Technicolor pressenti comme repreneur du groupe Quinta Industries et de son laboratoire LTC

Par Alain Beuve-Méry

AFC newsletter n°217

Le Monde, 14 janvier 2012
Le démantèlement du groupe Quinta Industries, placé en liquidation judiciaire en décembre 2011, se précise. C’est la société Technicolor, actionnaire minoritaire (17 %) de ce joyau de la postproduction française – le financier franco-tunisien Tarak Ben Ammar en détient 83 % –, qui devrait reprendre la majeure partie des activités.

Les juges du tribunal de commerce de Nanterre (Hauts-de-Seine) doivent se prononcer sur le sort des salariés, ainsi que sur celui des différents actifs du groupe, les films en cours de production, mais aussi les 26 000 bobines archivées qui font partie du patrimoine cinématographique français.
Pour les juges, le dossier est particulièrement délicat à dénouer, en raison de l’enchevêtrement des liens juridiques et techniques entre les différentes filiales du groupe Quinta (le laboratoire de développement de films LTC, Scanlab, SIS, Auditoriums de Joinville, Duran Duboi) et de l’opacité des comptes. A la fin 2010, le groupe aurait enregistré dix millions de pertes pour un chiffre d’affaires d’une quarantaine de millions d’euros.

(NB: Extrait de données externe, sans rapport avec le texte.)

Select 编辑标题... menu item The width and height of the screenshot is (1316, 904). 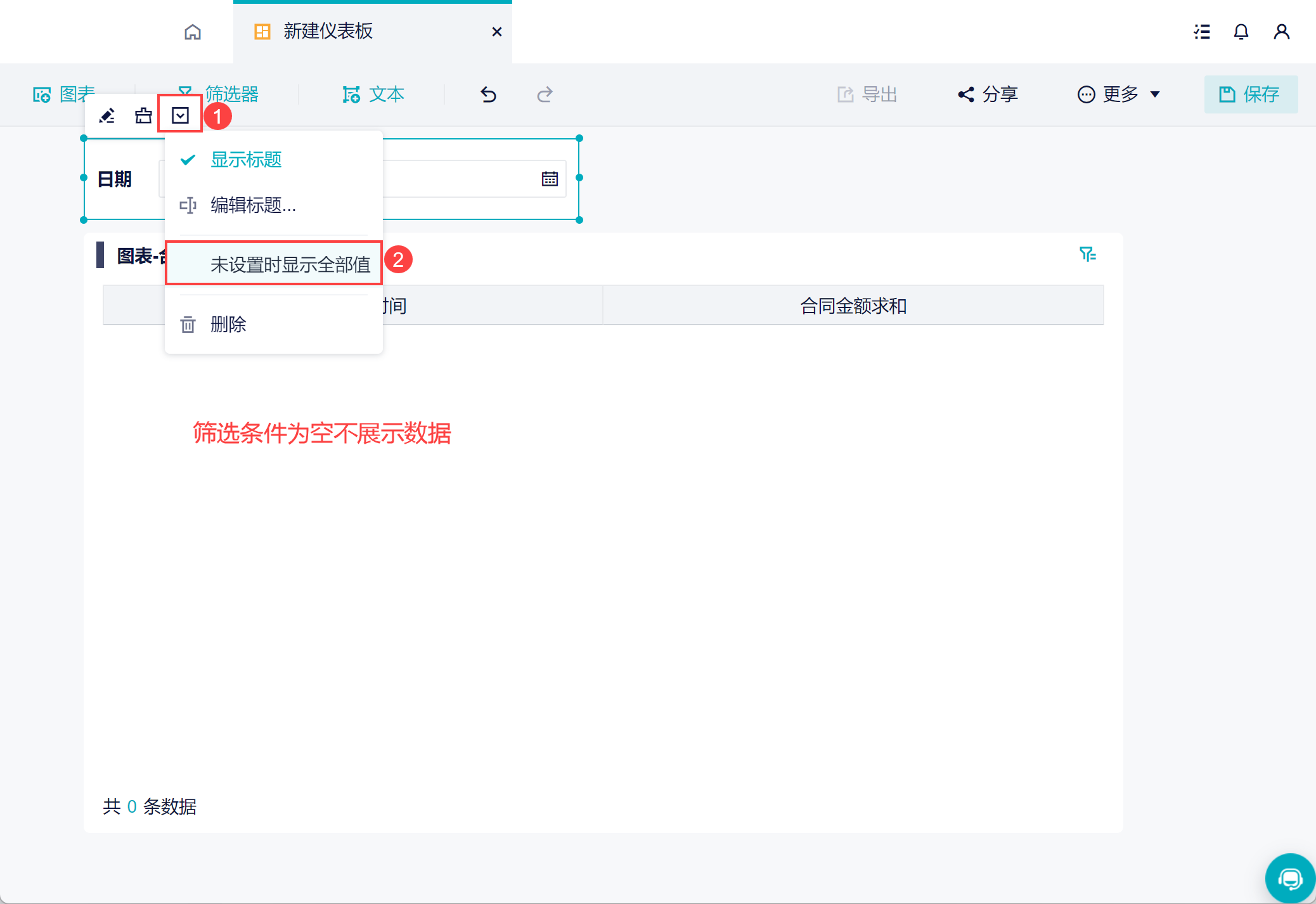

Jeudi 12 janvier, une décision était attendue pour le choix du repreneur principal. De fait, elle a bien été prise dans le bureau du juge, mais la rédaction définitive du jugement ne sera connue que le 20 janvier.

A priori, parmi les offres de reprise déposées, c’est celle de Technicolor qui a la préférence des juges, pour reprendre les actifs LTC, Scanlab, Duran, Auditorium de Joinville et SIS. Cette offre est considérée comme la plus complète (elle concernerait l’ensemble des filiales) et aussi comme la plus sérieuse, avec notamment un plan d’investissement de près de 3 millions d’euros. Elle est surtout celle qui limite le plus « la casse sociale », en proposant de conserver presque les deux-tiers des salariés au sein des filiales placées en redressement judiciaire, (soit une quarantaine de salariés sur 70).

Stocks de bobines préservés
En ce qui concerne la société Duboi, dont la liquidation n’a été prononcée que jeudi 12 janvier, son sort ne sera définitivement scellé que le 26 janvier, mais, là aussi, la société Technicolor tient logiquement la corde.
Ce sont les salariés de l’industrie de la postproduction cinématographique française qui paient le plus lourd tribut à la déconfiture du groupe Quinta Industries, liée à la révolution numérique. Les 115 salariés du laboratoire LTC, placé en liquidation, ont, eux, très peu d’espoir de retrouver un emploi au sein de la structure.

Du côté des actifs matériels, des solutions ont en revanche été trouvées qui préservent l’intégrité des films détenus par le laboratoire et qui satisfont tous les professionnels du secteur.
En ce qui concerne les stocks de LTC et les 26 000 bobines de films, le juge a retenu, parmi les offres de reprise, celle de Capital Vision, une société spécialisée dans le stockage, l’archivage et la préservation de fonds audiovisuels. Elle possède trois sites à Paris et en proche banlieue parisienne.

Enfin, pour les 61 films en cours de postproduction, « les risques majeurs sont écartés », a déclaré la Fédération des industries du cinéma, de l’audiovisuel et du multimédia (Ficam), dans un communiqué rendu public, jeudi 12 janvier. Tous les films sont techniquement sécurisés et ont été placés sur des disques durs.
« La continuité de certains travaux a même parfois été rendue possible chez Duboi et aux auditoriums SIS par l’engagement des techniciens restés présents », souligne la Ficam.
Il n’y aura pas de défaillance de la part de la filière technique du cinéma, vis-à-vis des producteurs de films et des exploitants de salle.